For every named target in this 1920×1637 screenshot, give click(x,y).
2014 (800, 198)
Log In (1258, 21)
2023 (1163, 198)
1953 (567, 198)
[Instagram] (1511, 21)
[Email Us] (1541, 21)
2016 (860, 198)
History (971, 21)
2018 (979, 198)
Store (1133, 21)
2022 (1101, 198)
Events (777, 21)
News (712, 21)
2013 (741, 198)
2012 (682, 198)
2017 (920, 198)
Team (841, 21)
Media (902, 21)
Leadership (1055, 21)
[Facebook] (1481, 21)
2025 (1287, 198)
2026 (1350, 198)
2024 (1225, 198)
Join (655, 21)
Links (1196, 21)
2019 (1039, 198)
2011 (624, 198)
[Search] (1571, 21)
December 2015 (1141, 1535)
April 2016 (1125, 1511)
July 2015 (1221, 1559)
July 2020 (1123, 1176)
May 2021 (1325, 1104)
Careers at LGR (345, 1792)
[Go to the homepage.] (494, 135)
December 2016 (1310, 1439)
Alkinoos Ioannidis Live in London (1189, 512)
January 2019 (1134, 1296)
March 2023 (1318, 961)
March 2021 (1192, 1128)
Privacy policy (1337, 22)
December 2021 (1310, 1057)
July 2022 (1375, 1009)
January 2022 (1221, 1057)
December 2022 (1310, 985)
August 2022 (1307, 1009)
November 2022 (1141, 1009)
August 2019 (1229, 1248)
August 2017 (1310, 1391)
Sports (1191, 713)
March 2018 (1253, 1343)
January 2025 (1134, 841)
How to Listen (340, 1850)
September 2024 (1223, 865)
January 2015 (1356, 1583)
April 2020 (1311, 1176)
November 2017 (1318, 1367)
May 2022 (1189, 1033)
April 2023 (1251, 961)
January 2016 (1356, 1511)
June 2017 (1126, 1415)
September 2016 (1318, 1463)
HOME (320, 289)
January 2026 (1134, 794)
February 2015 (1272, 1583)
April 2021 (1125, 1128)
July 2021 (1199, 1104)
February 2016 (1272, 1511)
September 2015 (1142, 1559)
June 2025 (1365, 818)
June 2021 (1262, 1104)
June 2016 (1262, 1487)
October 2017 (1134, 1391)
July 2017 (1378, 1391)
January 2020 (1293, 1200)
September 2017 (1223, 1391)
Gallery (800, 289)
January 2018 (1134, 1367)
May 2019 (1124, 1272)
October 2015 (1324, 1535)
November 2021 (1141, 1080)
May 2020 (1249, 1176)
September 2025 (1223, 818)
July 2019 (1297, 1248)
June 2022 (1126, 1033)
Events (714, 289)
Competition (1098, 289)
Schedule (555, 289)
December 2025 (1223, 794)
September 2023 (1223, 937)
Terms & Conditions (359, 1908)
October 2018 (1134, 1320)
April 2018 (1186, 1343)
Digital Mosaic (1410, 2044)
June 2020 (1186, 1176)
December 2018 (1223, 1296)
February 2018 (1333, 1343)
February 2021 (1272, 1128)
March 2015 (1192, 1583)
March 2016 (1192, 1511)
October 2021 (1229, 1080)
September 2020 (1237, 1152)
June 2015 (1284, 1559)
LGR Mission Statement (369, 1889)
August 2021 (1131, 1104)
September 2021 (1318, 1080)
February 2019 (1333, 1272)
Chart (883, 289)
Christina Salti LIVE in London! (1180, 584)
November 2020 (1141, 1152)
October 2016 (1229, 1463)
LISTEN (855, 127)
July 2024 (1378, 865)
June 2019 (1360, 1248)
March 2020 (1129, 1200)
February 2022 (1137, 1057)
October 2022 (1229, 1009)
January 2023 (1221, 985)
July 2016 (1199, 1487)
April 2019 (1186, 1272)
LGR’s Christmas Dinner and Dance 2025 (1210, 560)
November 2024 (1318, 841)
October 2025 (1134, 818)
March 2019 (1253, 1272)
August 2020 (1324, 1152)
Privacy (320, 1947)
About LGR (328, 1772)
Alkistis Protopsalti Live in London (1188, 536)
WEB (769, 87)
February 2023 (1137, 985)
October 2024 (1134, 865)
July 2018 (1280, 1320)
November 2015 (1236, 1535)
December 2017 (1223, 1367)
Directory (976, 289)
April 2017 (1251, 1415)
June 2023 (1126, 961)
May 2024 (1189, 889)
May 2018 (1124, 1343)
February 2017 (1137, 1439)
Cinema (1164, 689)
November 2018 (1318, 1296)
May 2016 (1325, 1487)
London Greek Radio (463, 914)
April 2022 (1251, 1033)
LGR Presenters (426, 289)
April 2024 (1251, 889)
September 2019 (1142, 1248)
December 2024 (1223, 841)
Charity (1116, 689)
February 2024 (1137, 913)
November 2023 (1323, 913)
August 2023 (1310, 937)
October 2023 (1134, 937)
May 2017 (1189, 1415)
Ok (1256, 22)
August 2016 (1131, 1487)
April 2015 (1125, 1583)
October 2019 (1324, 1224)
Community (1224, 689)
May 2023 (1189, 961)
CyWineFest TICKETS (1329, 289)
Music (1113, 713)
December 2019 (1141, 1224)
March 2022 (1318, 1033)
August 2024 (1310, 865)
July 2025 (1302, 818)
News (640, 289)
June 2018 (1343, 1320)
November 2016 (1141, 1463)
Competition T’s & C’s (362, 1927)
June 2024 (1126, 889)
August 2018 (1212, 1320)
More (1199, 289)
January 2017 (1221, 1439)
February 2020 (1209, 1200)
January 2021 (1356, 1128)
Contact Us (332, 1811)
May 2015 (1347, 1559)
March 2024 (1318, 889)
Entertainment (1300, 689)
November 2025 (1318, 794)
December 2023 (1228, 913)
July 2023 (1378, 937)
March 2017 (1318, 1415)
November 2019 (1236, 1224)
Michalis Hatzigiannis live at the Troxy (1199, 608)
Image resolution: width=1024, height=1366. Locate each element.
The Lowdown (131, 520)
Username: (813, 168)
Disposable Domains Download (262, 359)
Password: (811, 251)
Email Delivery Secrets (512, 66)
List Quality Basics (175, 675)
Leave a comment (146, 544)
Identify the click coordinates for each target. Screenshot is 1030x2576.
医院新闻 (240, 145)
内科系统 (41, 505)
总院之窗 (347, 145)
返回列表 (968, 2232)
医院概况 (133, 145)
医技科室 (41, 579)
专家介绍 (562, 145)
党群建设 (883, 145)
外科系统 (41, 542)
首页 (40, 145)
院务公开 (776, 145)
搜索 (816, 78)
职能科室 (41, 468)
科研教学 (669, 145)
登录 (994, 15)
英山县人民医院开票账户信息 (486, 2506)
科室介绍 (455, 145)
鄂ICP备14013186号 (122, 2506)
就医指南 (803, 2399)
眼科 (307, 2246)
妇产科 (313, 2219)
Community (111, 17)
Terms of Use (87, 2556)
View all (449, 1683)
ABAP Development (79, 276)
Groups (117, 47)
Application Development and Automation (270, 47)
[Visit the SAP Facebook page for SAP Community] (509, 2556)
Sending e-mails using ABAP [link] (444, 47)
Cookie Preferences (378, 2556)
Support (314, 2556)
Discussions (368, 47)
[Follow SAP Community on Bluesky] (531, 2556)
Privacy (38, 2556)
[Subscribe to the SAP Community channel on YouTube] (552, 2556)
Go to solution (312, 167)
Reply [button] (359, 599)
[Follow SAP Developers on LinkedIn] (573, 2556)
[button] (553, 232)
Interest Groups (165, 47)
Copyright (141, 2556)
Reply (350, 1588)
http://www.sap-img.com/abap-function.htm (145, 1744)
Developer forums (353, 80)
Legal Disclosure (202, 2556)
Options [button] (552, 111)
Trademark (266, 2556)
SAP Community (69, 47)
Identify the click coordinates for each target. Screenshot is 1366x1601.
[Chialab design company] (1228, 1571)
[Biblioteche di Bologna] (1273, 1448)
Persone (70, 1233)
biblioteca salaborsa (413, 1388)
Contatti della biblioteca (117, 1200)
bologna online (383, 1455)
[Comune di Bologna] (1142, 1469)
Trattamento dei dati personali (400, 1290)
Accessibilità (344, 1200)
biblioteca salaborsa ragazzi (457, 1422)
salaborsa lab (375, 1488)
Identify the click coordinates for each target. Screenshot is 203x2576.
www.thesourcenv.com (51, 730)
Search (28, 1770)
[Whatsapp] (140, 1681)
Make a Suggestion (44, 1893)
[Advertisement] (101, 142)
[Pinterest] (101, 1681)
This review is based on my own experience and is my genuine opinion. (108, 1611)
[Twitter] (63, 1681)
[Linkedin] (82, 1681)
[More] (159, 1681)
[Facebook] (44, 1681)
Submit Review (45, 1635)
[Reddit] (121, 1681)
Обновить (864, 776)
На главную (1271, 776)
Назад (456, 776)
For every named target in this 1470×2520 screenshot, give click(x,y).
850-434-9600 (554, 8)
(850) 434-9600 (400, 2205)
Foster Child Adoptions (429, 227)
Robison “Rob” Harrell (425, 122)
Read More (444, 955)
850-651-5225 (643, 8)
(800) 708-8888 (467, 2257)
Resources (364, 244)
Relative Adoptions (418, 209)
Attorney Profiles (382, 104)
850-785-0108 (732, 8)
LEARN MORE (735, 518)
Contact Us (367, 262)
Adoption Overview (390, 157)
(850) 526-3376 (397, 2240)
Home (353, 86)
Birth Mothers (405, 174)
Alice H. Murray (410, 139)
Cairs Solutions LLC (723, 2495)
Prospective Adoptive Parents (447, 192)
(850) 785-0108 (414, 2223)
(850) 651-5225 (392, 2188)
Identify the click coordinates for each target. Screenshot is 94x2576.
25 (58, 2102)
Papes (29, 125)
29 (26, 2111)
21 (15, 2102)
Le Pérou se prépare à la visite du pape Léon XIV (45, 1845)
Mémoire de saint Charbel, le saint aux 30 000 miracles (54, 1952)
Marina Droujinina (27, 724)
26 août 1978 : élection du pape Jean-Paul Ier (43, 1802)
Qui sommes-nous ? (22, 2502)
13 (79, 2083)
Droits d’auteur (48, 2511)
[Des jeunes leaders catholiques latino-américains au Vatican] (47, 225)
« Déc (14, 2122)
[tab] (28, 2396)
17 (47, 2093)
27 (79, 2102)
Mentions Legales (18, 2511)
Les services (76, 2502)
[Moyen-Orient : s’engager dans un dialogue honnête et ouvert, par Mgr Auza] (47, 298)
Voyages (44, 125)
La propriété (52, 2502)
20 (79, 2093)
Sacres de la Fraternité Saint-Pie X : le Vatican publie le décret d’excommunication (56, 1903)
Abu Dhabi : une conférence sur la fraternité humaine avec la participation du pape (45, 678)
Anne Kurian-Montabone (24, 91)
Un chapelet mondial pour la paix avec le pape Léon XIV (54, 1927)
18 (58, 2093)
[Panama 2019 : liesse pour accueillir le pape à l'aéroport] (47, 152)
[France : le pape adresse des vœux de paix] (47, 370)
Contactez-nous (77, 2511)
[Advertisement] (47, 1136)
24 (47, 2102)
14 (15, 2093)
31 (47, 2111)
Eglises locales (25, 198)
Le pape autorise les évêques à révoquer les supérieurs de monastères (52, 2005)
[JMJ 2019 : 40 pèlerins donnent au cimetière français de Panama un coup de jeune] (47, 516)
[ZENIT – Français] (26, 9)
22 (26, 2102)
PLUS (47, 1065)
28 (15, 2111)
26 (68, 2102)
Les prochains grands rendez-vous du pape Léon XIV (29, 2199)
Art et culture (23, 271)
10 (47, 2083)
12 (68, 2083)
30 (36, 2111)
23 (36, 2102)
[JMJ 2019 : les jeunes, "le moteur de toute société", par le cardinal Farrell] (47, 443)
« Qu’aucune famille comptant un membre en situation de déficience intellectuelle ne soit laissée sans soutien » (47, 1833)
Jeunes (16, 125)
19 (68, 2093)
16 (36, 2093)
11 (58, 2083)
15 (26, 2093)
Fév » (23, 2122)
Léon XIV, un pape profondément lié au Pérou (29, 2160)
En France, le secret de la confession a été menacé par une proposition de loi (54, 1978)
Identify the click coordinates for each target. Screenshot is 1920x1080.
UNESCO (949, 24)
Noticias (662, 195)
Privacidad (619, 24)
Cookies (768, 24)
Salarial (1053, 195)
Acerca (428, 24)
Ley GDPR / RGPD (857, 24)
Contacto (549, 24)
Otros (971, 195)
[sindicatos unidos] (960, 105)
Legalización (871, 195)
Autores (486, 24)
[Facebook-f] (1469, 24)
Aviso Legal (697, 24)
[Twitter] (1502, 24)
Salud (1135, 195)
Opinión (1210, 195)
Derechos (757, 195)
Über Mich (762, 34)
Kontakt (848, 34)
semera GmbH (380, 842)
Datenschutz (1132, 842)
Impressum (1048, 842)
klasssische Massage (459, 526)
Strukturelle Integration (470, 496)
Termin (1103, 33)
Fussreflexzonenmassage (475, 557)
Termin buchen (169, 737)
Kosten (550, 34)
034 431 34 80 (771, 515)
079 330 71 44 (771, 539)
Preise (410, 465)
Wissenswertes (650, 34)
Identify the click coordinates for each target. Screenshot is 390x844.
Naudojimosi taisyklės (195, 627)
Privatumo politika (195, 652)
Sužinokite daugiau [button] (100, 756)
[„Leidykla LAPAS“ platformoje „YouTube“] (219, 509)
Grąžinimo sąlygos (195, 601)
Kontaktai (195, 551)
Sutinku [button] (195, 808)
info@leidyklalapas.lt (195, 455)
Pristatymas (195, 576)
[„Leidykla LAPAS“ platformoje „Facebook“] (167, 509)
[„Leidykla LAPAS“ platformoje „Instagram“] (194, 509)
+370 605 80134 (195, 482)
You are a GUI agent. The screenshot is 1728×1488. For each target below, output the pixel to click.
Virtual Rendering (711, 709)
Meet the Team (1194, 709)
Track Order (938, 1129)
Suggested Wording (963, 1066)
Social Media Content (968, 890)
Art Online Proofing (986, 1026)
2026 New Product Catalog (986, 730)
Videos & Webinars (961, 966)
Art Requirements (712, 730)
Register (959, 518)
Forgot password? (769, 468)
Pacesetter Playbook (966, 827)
---+---
Task goal: Please print the lines from the start of the records up to and including the line with "April 2016 (1125, 1511)", copying each one exactly and leaving out the rest.

Answer to the problem:
For every named target in this 1920×1637 screenshot, give click(x,y).
2014 (800, 198)
Log In (1258, 21)
2023 (1163, 198)
1953 (567, 198)
[Instagram] (1511, 21)
[Email Us] (1541, 21)
2016 (860, 198)
History (971, 21)
2018 (979, 198)
Store (1133, 21)
2022 (1101, 198)
Events (777, 21)
News (712, 21)
2013 (741, 198)
2012 (682, 198)
2017 (920, 198)
Team (841, 21)
Media (902, 21)
Leadership (1055, 21)
[Facebook] (1481, 21)
2025 (1287, 198)
2026 (1350, 198)
2024 (1225, 198)
Join (655, 21)
Links (1196, 21)
2019 (1039, 198)
2011 (624, 198)
[Search] (1571, 21)
December 2015 (1141, 1535)
April 2016 (1125, 1511)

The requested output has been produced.